What Makes Bad Managers: Another Perspective

I have been thinking about Susanne Skinner’s excellent analysis of what makes bad managers. She tags hubris as the main reason behind a bad boss’s destructive behavior but I would like to offer a few alternative reasons.

Michael Scott, The Office, Steve Carell

Michael Scott

Fear: Not everyone is meant to be a manager despite what he—or the person who promoted him—might think. I have seen people elevated to a management position only to be terrified of actually doing it. They may be frightened by the increased visibility, afraid of making a mistake, worried about being inadequate or not having all the answers, panicked at having nothing to offer in a meeting—or of saying too much. They might also be too introverted to deal well with the heightened requirements for communicating up to their bosses, sideways to their peers, and down to their direct reports.

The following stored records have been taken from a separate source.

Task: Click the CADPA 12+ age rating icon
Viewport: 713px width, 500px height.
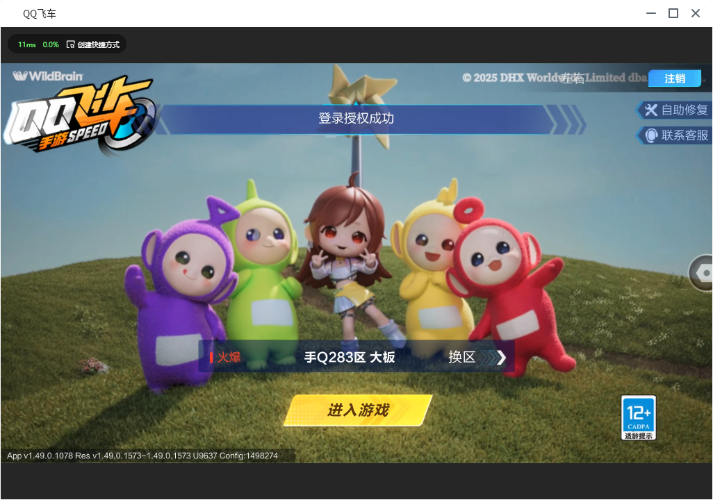Action: (x=638, y=418)

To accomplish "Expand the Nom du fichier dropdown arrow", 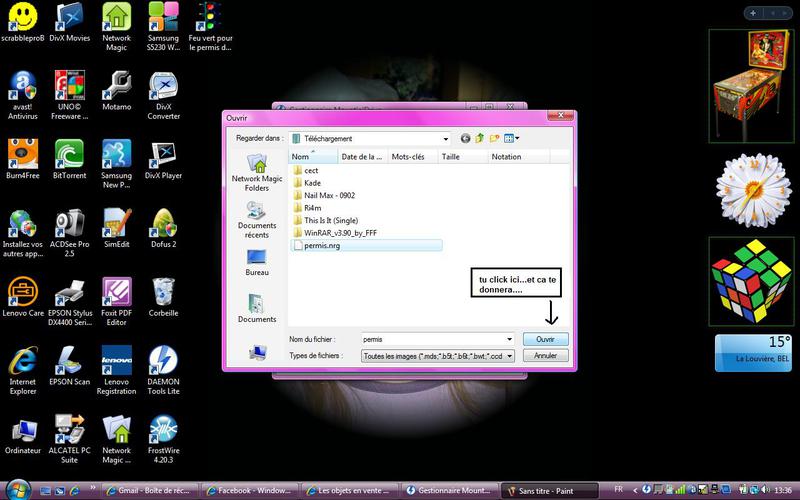I will pyautogui.click(x=509, y=340).
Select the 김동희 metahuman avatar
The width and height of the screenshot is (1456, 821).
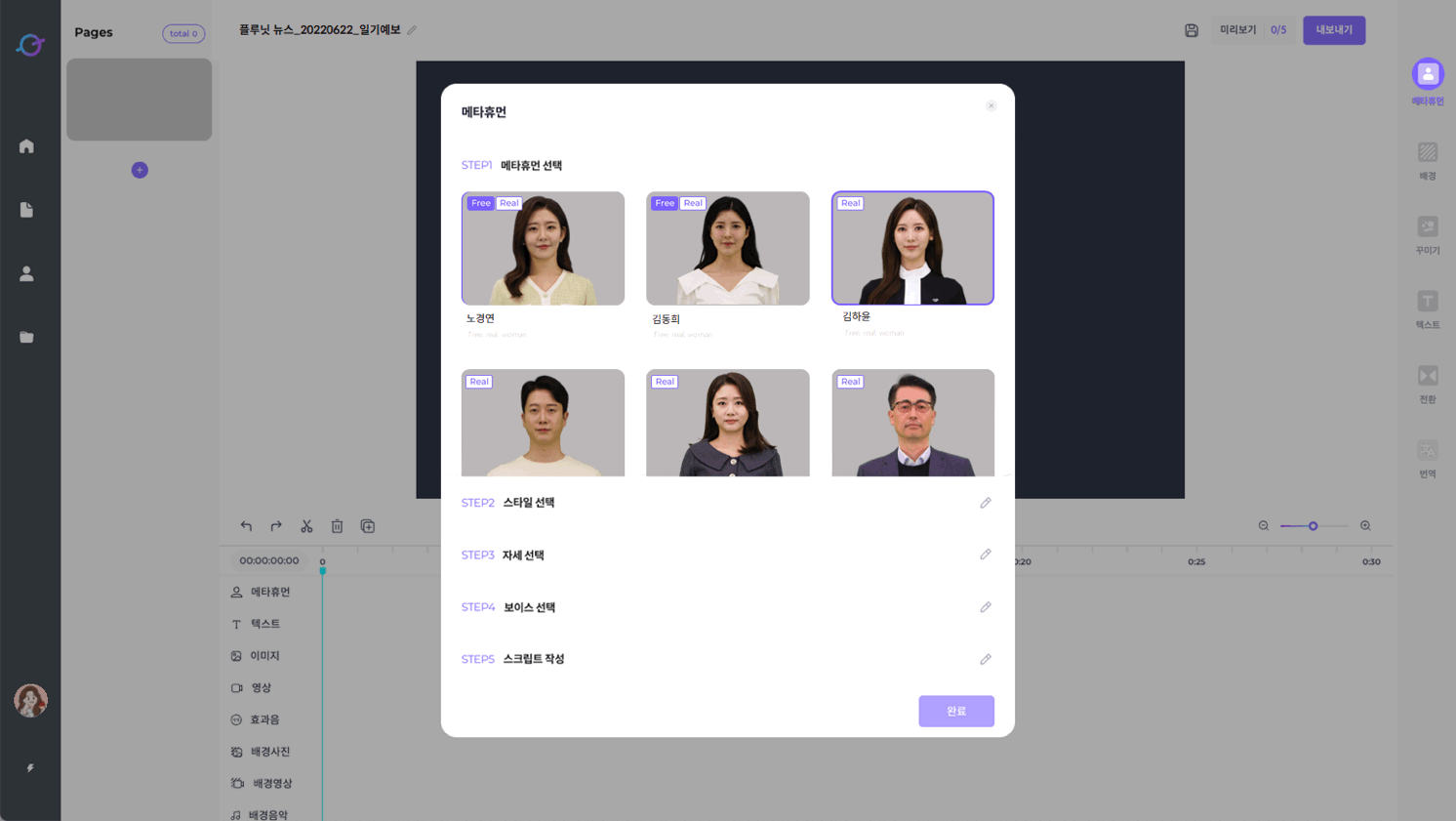click(727, 249)
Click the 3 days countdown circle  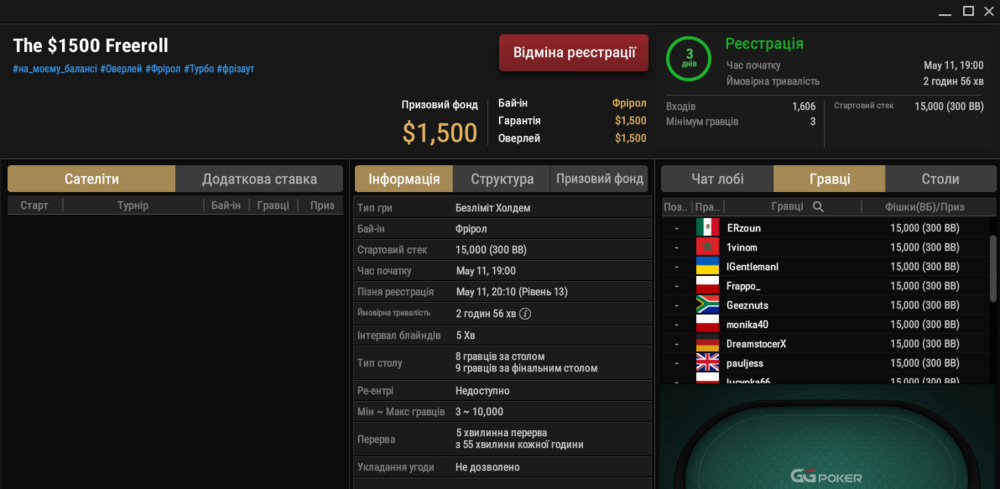pos(689,57)
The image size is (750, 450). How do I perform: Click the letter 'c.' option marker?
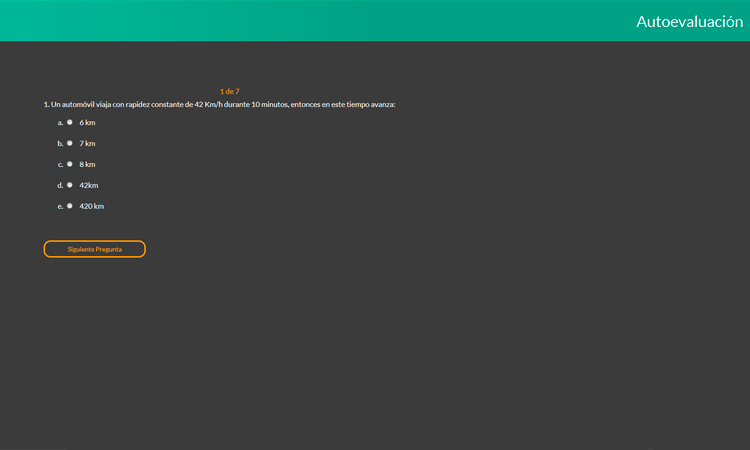(x=60, y=165)
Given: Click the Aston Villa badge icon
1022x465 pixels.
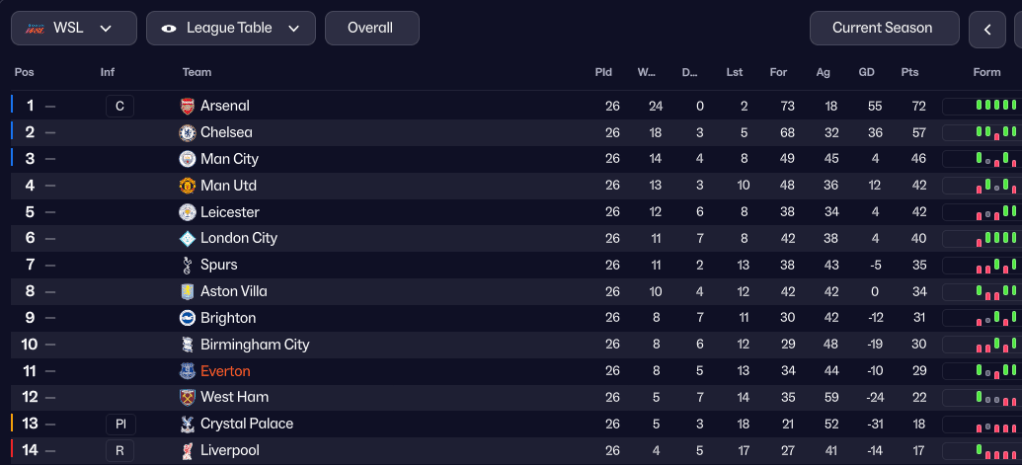Looking at the screenshot, I should (x=187, y=291).
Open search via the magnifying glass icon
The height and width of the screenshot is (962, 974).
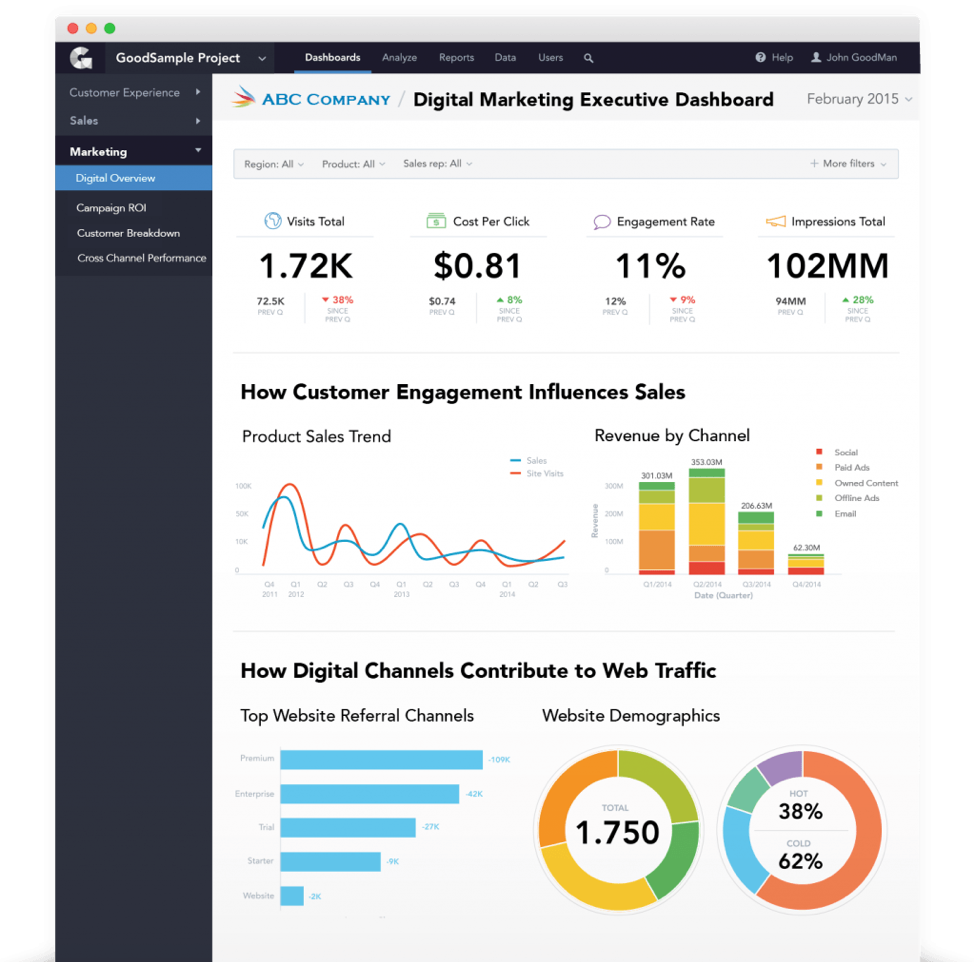(x=588, y=58)
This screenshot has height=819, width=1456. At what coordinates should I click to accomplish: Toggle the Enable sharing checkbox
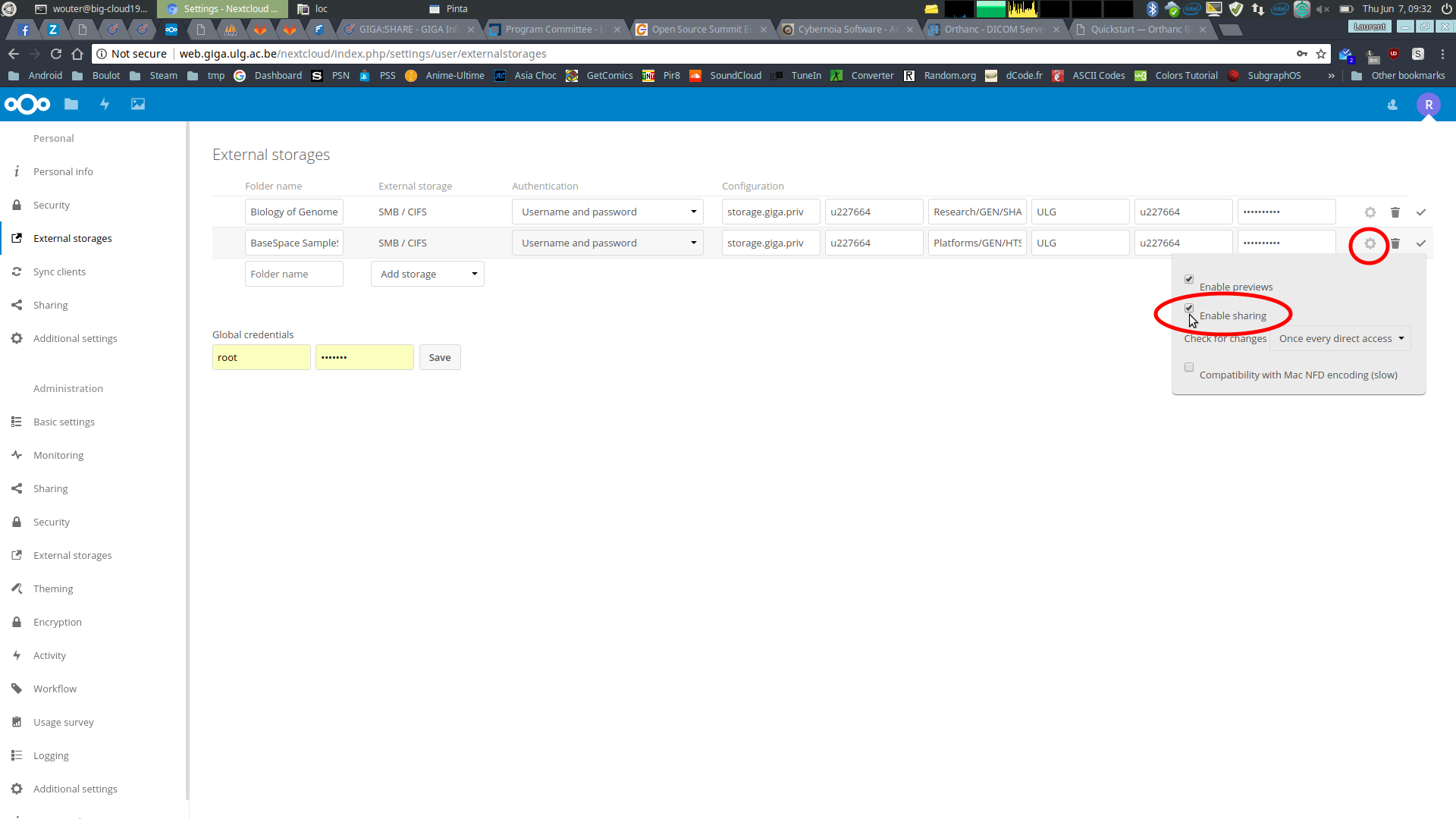click(1189, 308)
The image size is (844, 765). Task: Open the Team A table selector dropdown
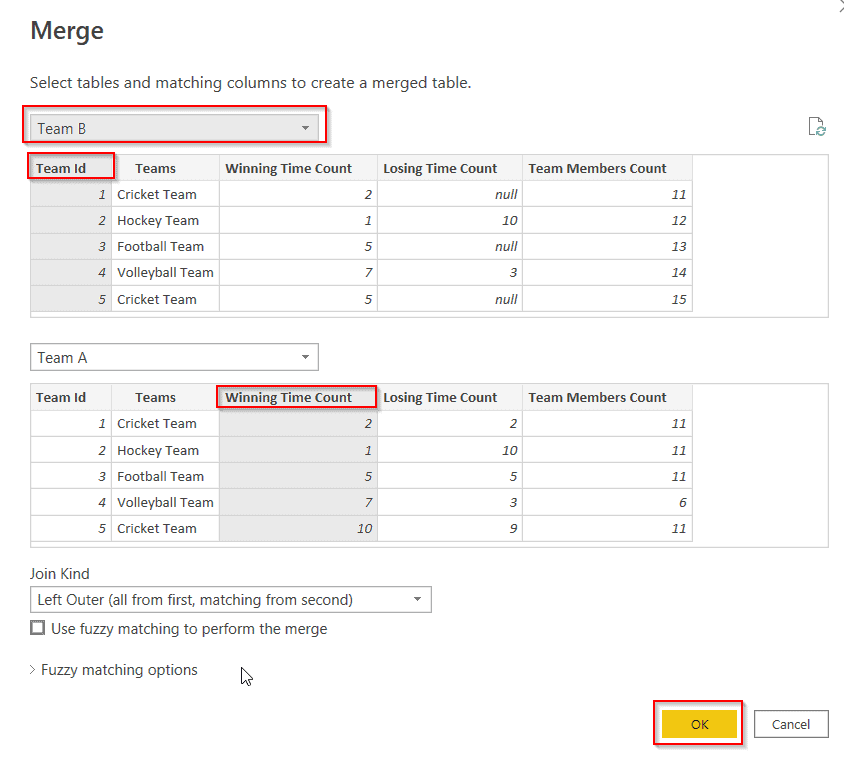point(305,357)
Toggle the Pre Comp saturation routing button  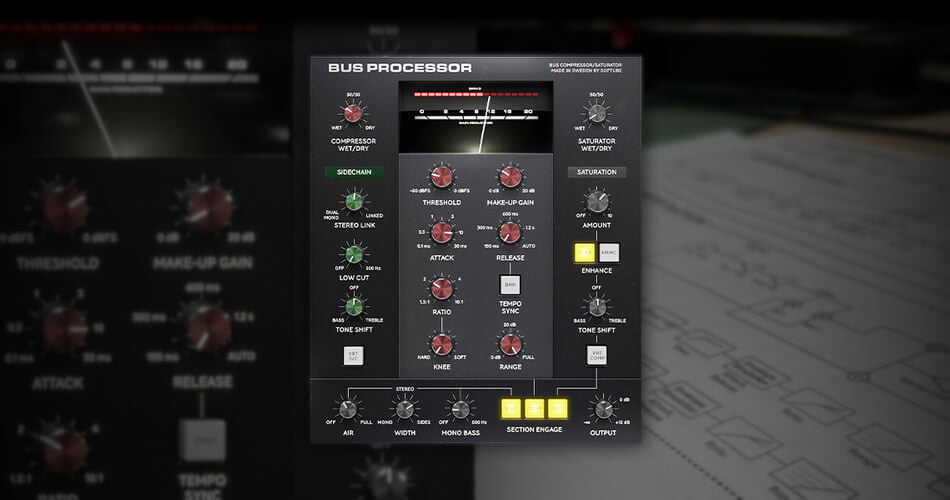tap(597, 354)
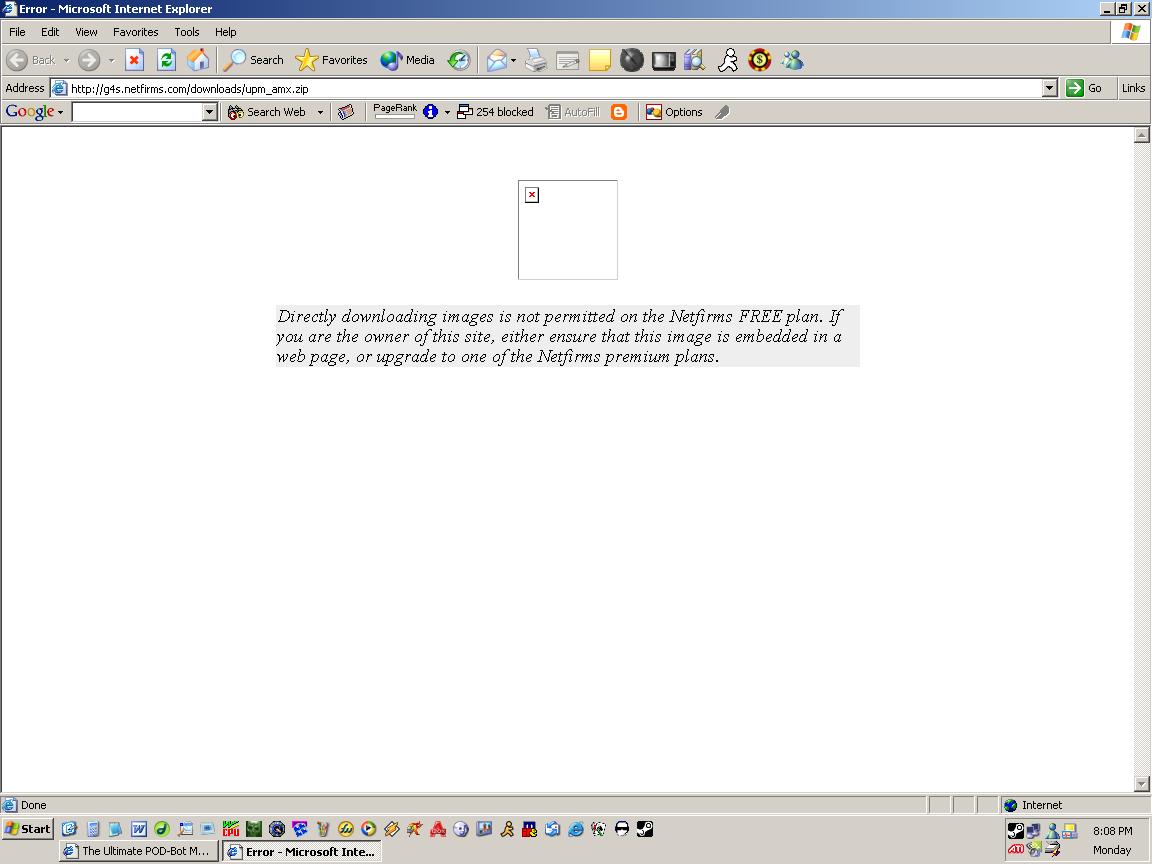
Task: Click the Blogger orange icon in Google toolbar
Action: pos(619,112)

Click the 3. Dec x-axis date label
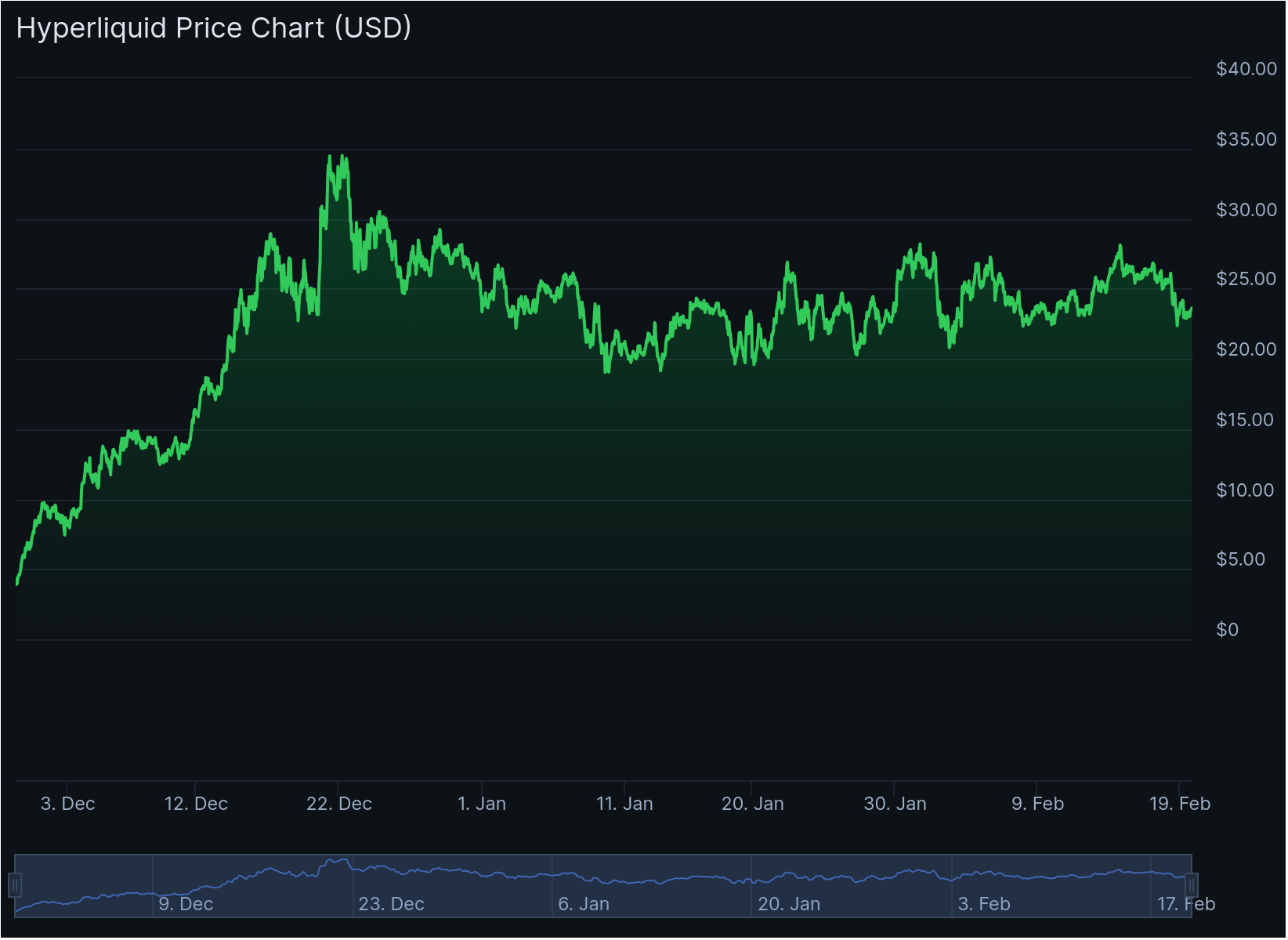(67, 804)
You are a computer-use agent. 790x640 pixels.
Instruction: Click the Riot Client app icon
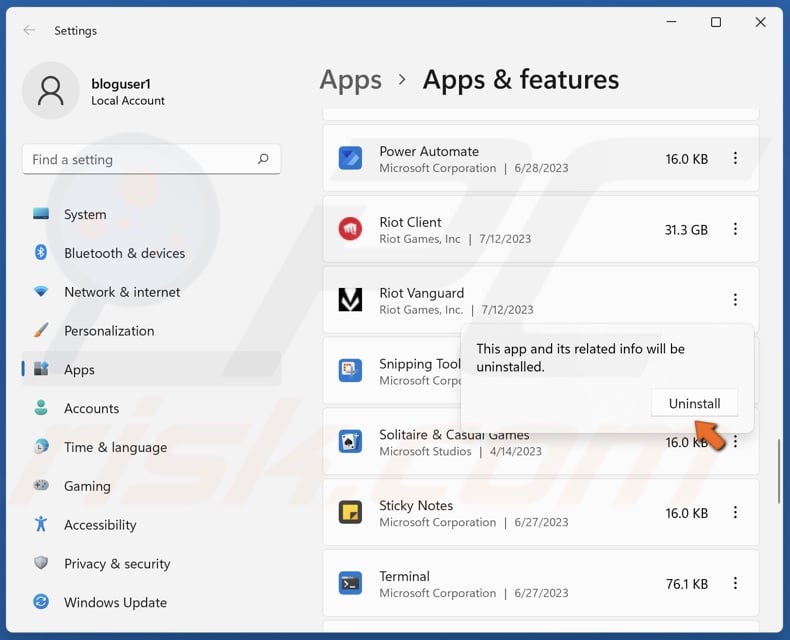coord(350,229)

Imagine coming to work every morning terrified of doing, saying, or being the wrong thing. Terrified of picking up the phone, going to a meeting, or sending an email. That kind of fear can drive a person to make unreasonable demands, to snap at someone with a problem, to be overly critical of everything his or her staff produces, or to nitpick their own work product. He might respond to this constant fear by hiding in his office or she might not communicate important information to her team. I have read accounts of frightened managers who came in to work, put a coffee mug on their desk, hung a jacket over the chair and then went out to the movies.

Ignorance: Back in the day, companies thought management was an important enough function for people to do well so they set up training classes for prospective managers, existing managers, and people identified as candidates for moving up in the ranks. Early in my career, I worked in big companies where I was able to take a lot of management training classes. They covered everything from paperwork and reporting requirements to people skills. We learned that not every problem requires a solution and sometimes people just want to vent. We were taught everything from how to handle purchase orders and headcount requisitions to how to fire a toxic employee.

These courses were bootcamp for managers and they were very valuable. Today we have a lot of small companies and startups where all that matters is just getting the work done. To imagine how important management training is, think about the Army taking in a new recruit, putting him in a uniform, handing him a weapon and then dropping him directly into a combat situation. Sending someone into a management office without any prior knowledge, training, or even a user’s manual on how to do the job is asking for trouble further along the line. The new manager’s staff is likely to encounter that trouble a whole lot sooner, though.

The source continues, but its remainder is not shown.